I first read the book My Name Is Aram when I was a
boy. After I finished, I told my father I wanted to be just like William Saroyan–the best Armenian writer in America.
“The best Armenian writer in America is Aram
Haigaz,” he said.
When
I asked him to explain, my father pointed to his shelves of impenetrable Armenian
books.
“When
you learn to read Armenian, you’ll understand.”
I
never did, but the name stayed deep in my memory until after my father died and
I began my long search through his books and papers for clues to his thoughts
and life. In a very old and tattered copy of The Armenian Review, I found one
of the few Aram Haigaz stories that had been translated into English.
It
was a tale of two Armenian boys who survived the Genocide by converting to
Islam in order to take shelter with a Kurdish tribe. Their experience
paralleled what I knew of my father’s life after his grandmother snatched him
from her dying daughter’s arms and gave him to a Kurdish chief.
Through
this autobiographical story, Haigaz let me peer into a mysterious realm that
was absent from the many Genocide histories I’d read. It also offered powerful
testimony that that the Armenian identity may be obscured but it can never erased
as long as any of us survive.
When
I wrote my own memoir about my father, I included an extended reference to this
story and its author and then tucked the name back into my memory. It jumped
out again a few weeks ago as I began preparing to represent the newly formed
American-Armenian Writers Guild at the London Book Fair.
It is a remarkable
book with an even more remarkable story behind its publication nearly 30 years
after the author’s death.
Aram
Haigaz is the pen name of Aram Chekenian, who was 15 when Turkish troops
approached his native Shabin Karahisar in June 1915. The Armenians climbed to a
mountain fortress and held off the attackers for nearly a month.
Chekenian and his mother were among the few who lived
through the siege, only to be forced to march toward the desert and certain death.
At his tearful mother’s urging, Chekenian saved himself by declaring his
new-found faith in Allah and adopting a Muslim name. Like the boys in the story
I read, he began a new life as a Kurdish shepherd.

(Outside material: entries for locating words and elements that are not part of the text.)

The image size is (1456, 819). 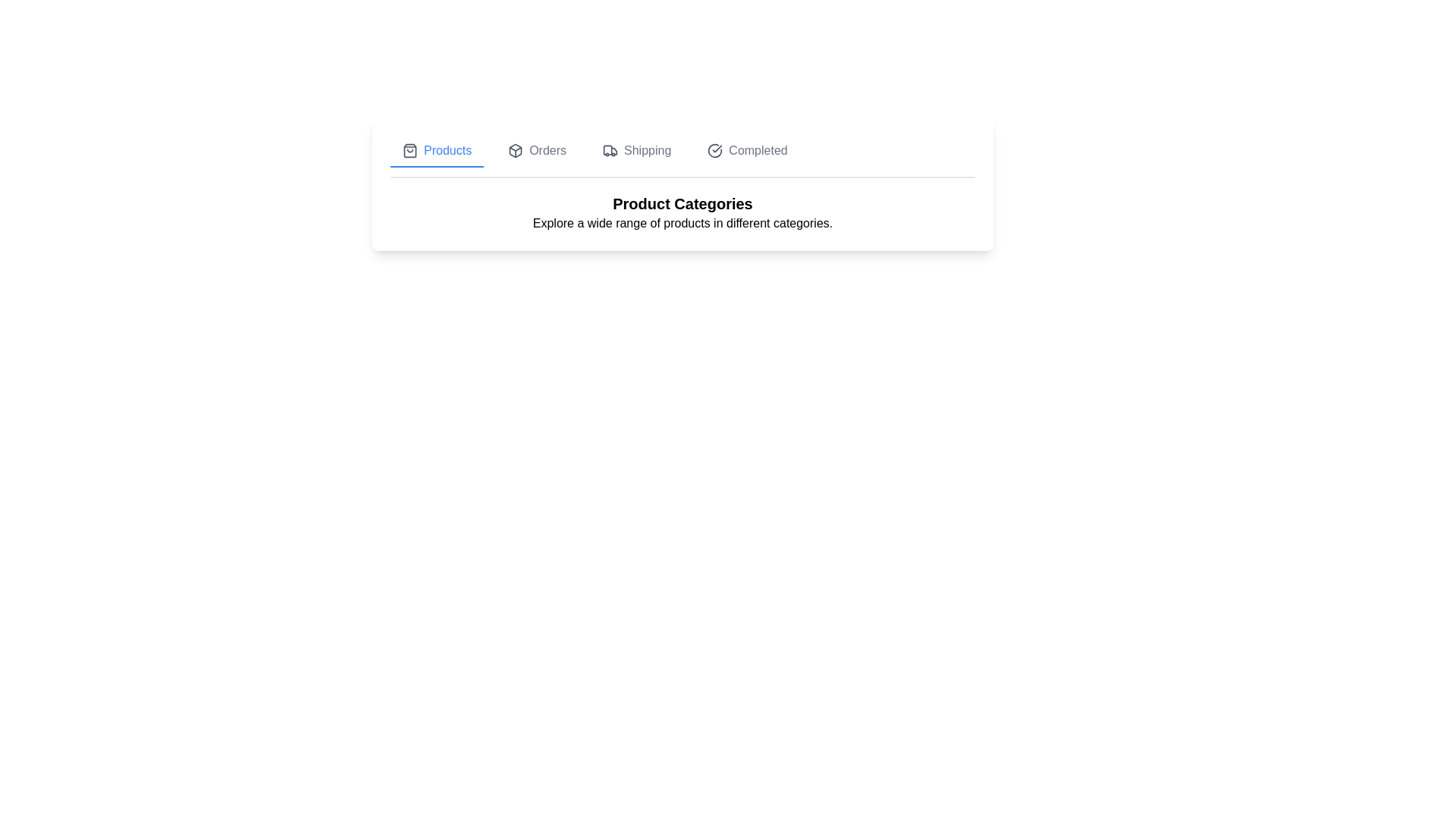 I want to click on the 'Completed' text label which represents a navigation or status indicator in the segmented control section of the interface, located to the right of the circular check-mark icon, so click(x=758, y=151).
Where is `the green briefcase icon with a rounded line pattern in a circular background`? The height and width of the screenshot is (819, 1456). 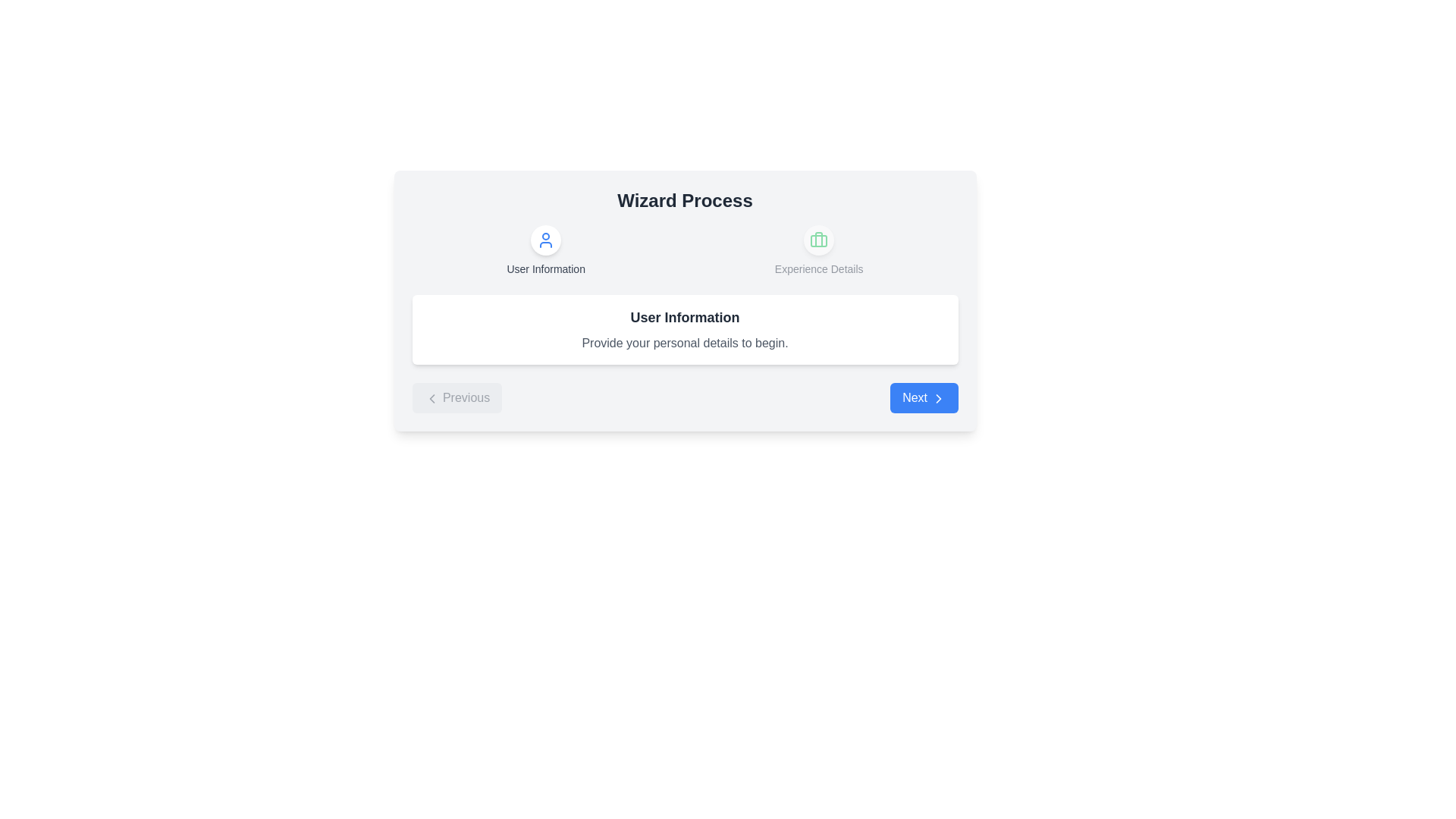 the green briefcase icon with a rounded line pattern in a circular background is located at coordinates (818, 239).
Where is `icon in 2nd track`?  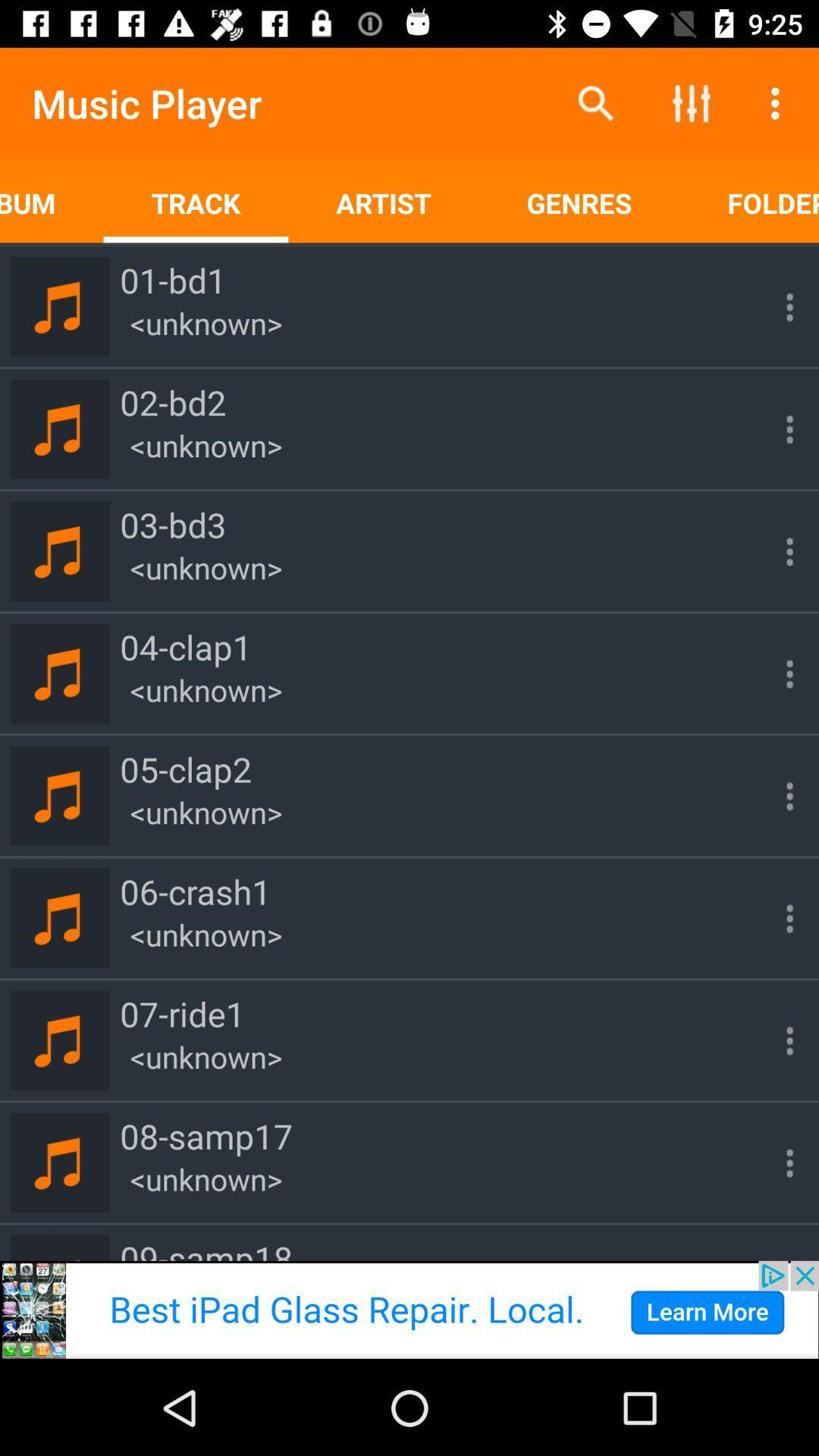 icon in 2nd track is located at coordinates (775, 428).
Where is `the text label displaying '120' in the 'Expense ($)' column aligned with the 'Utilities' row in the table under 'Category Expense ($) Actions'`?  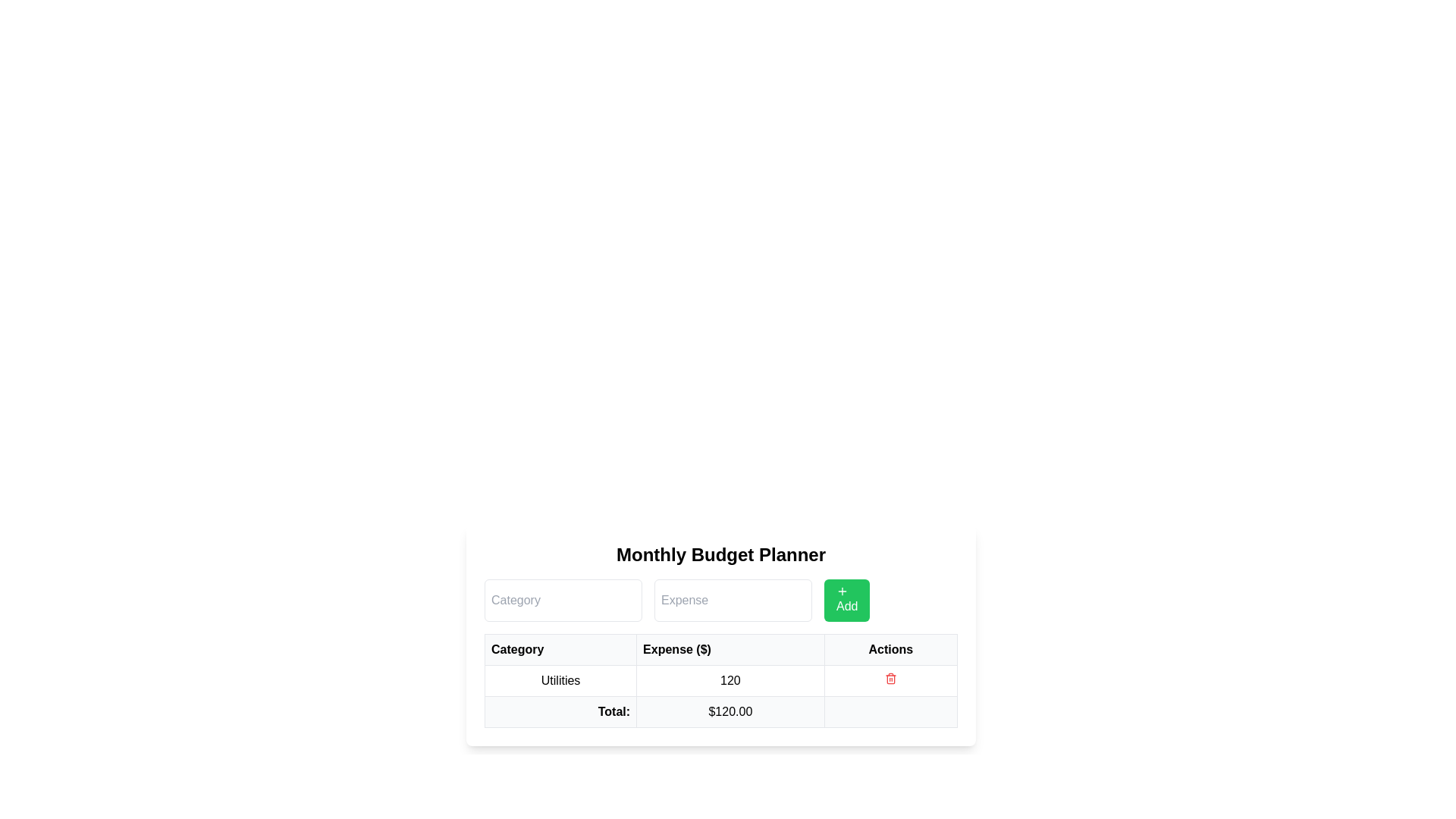 the text label displaying '120' in the 'Expense ($)' column aligned with the 'Utilities' row in the table under 'Category Expense ($) Actions' is located at coordinates (720, 680).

His masters were certain the boy’s conversion was sincere
but they were wrong. He ultimately escaped and made his way to America. There
he began yet another life, but this time with two distinct dimensions and
identities.
To
his American friends and neighbors, he was Aram Chekenian, hard-working father
and husband who earned a living as a photoengraver at the New York Daily
Mirror. To Armenians around the world, he became Aram Haigaz, whose writing stood
as lasting testimony to the truth of the Armenian Genocide.
He
ultimately wrote 10 books, but only the first was published in English way back
in 1935. He wrote all the rest in Armenian. As I read about the new English-language edition of his memoir,
I was startled to discover that his daughter Iris was among the many
American-born Armenians who’d never read the book while her father was alive.
Like
me, she didn’t read Armenian – and like my father, hers didn’t tell his story
easily. So Iris went about her own very busy life of accomplishment as a
Hollywood story editor and public relations professional knowing little about
the events her father chronicled.
In an interview with journalist and author Deborah Kalb, Iris recalled standing in
her father’s library after his death in 1986. She couldn’t so much as read the
titles of the books he’d written.
Determined to unlock the literary and
historical treasure her father had left, she began to study the Armenian
alphabet but soon discovered that her conversational Armenian skills didn’t
prepare her to understand her father’s idioms and obscure references to Turkish
and Kurdish culture.
In
reading as much as she could, Iris became convinced that her father’s work was
important documentation of largely untold history. She devoted years of study,
research and consultation necessary to translate his most important book for a
far wider audience.
I
started reading it this morning but I’m already certain Iris was correct in her
estimation of its importance.
Scholars
are just beginning to assess the unknown number of Armenians who survived the
Genocide by allowing their identity to be obscured. Many grandchildren of those
children live today as Turks or Kurds, some knowing their roots but still
afraid to reveal them.
Four Years is a rare document by one who survived as an
Armenian with the determination to speak the truth and the ability to express
it eloquently.
I
was hoping to finish reading the book before I leave for London later this
week, but it is too rich to rush through. I’m overwhelmed not only by the story
but by the scope of what Iris has accomplished.
For
many Armenians, her father was the voice of his generation. Now that voice can
be heard by every generation of Armenian-Americans to come.